Steroid drops are a quick fix to manage the symptoms of dry eyes. Usually, doctors start with a mild steroid to introduce patients to this treatment, but sometimes a more potent steroid is required.

Steroid drops can be harmful if used over a long period, but if used only for dry eye treatment on a short-term scale, these eye drops are beneficial.

4. Special Contact Lenses
Optometrists have developed certain kinds of special contact lenses called scleral or bandage lenses that can help people with dry eyes. These specialized contacts help trap moisture in the eyes and protect the surface of the eye from any kind of damage.

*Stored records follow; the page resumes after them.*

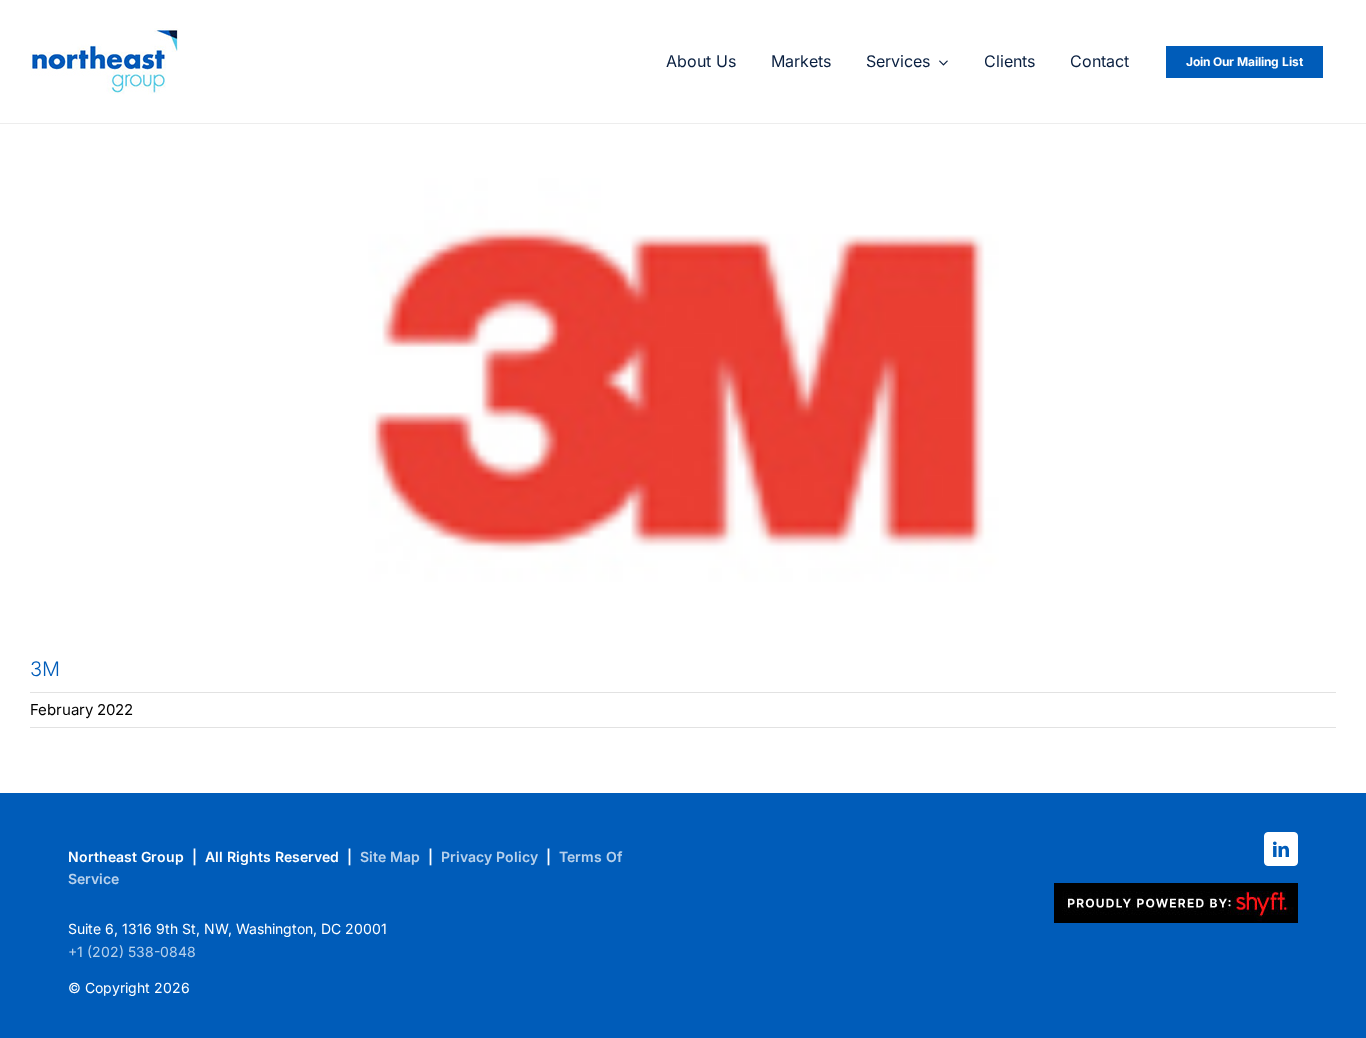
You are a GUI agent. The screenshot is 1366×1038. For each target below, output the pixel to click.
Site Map (390, 856)
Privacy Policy (489, 856)
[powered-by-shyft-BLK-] (1176, 891)
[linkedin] (1281, 849)
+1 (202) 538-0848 (132, 951)
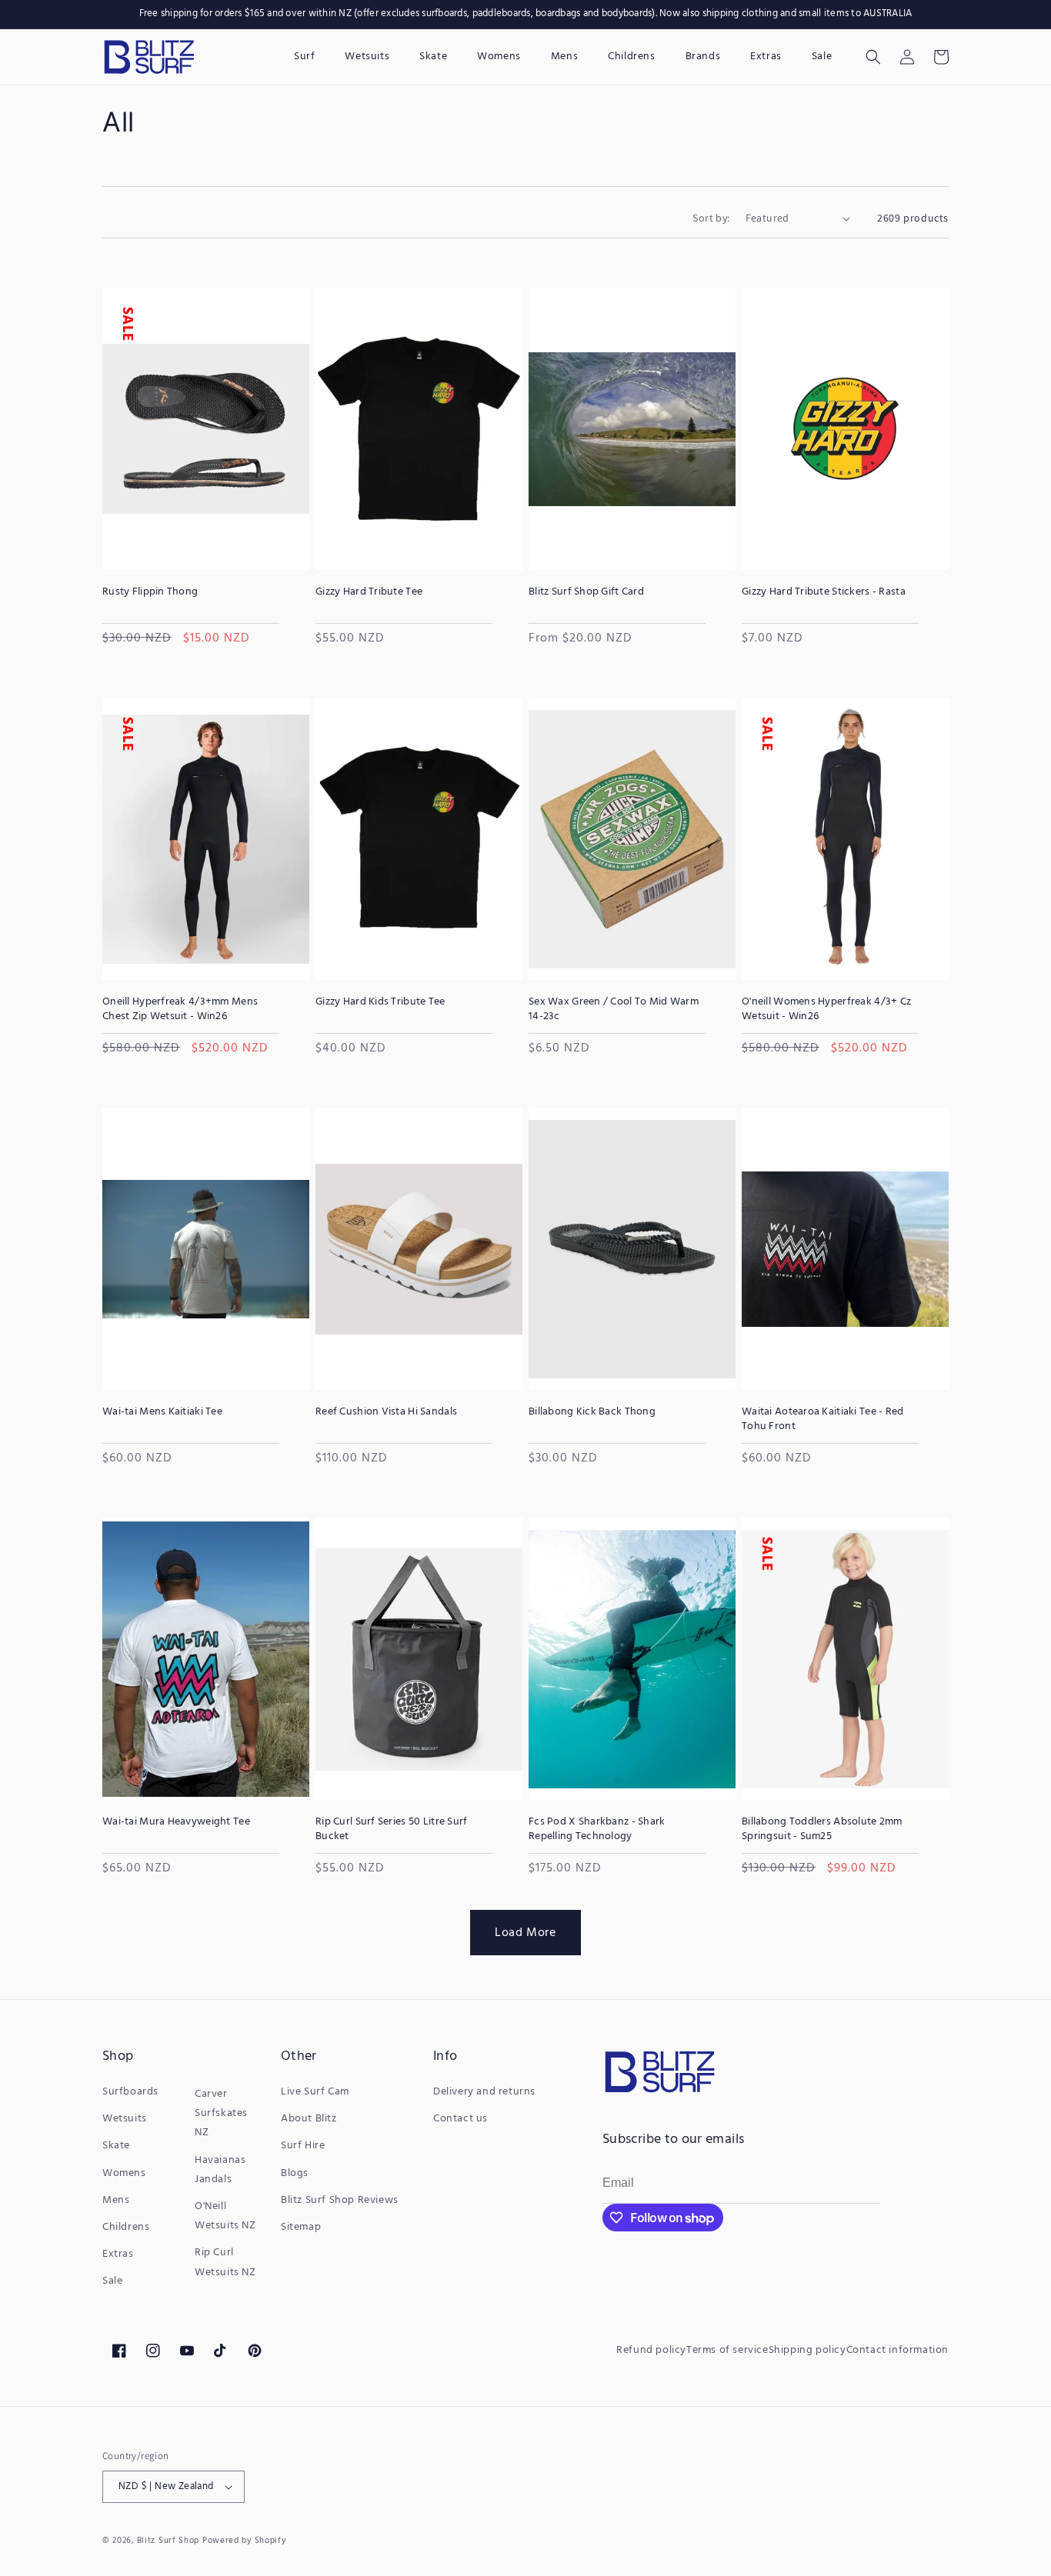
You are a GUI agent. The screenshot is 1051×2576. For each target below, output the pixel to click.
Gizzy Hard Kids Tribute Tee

5. Punctal Plugs for Lacrimal Glands
These mechanisms can be inserted into the tear duct to assist in helping the tears remain on the surface of the eye longer. The lacrimal glands and tear ducts are typically underactive in patients with dry eye, and a lacrimal plug can be inserted into the lower tear duct to help in keeping the tears in the duct from draining away too quickly. Using these plugs makes the film created by the tear remain on the eye’s surface for longer, keeping it lubricated and avoiding evaporation.